1 Timothy 5:1-2 teaches us that relationships in the church are family-like. However, 1 Timothy 5:8 teaches us that we have specific responsibilities to our own family.
If you collapse the natural family into the spiritual family (the church), you’ll end up with things like “over-shepherding” by overly paternalistic pastors.
If you collapse the spiritual family (the church) into the natural family, you’ll get things like hyper-patriarchal fathers who administer the sacraments to their own family members outside the congregational gathering.
Biological fathers are pastor-like in their familial roles, but they aren’t truly the pastors of their families unless they’ve been ordained to that office.
Pastors (i.e., spiritual fathers) are father-like in their ecclesiastical relationships, but they aren’t truly the fathers of their church members unless they are their biological or adoptive fathers.
Scripture maintains a tension between the spiritual and natural families, and so must we.
When you erase the boundaries between the natural and spiritual families, trouble arises.

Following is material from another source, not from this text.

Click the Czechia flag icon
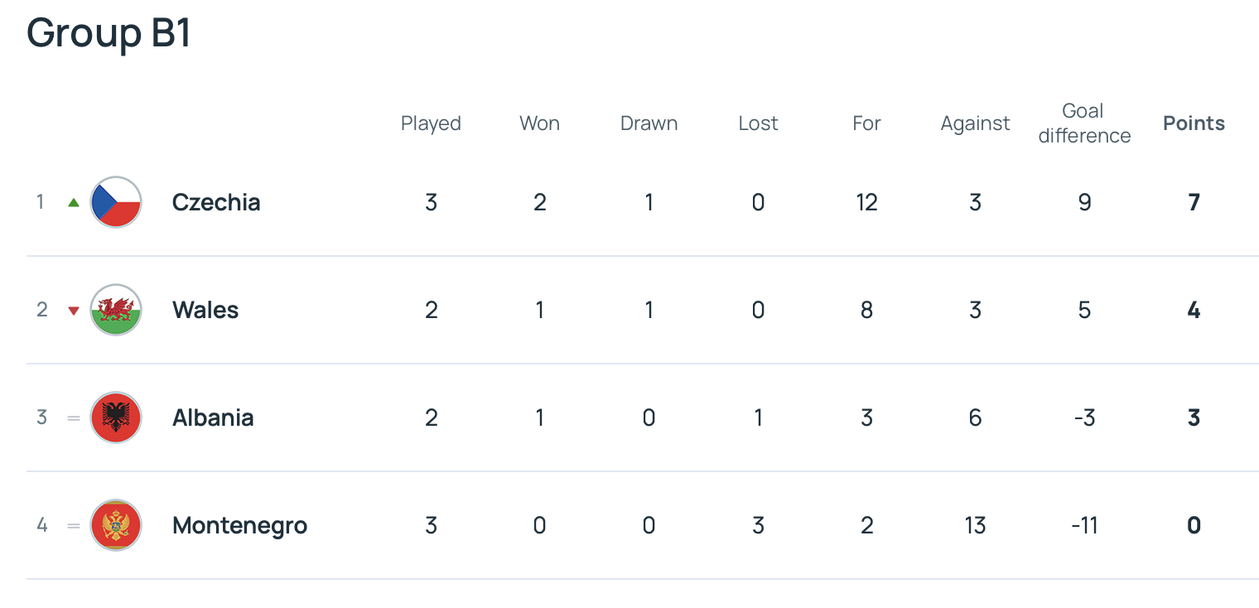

On one hand, this can lead to authoritarian, cult-like churches. People without a family desperately want to belong, and they are easily manipulated. But the spiritual family cannot, by its very nature, fully replace the natural family.
I frequently hear young men complain about the lack of pastors who are mentors in the church. I always ask, “What does mentorship look like to you?” They often describe something like meeting every week for an hour with an older man to work through their life issues. A pastor can do this from time to time or for a season, but what they are really seeking is a dad, not a mentor.
Pastors can’t be your dad. They can be father-like, but not your dad, because there is no substitute for the natural family.
This is a difficult truth for many of us to accept, because broken families are all we have ever known. It’s so hard that, instead of facing the reality of what we’ve lost, we try to normalize the unnatural.
Instead, we must recover biblical households, strong families, and churches that equip us to start and lead our own families.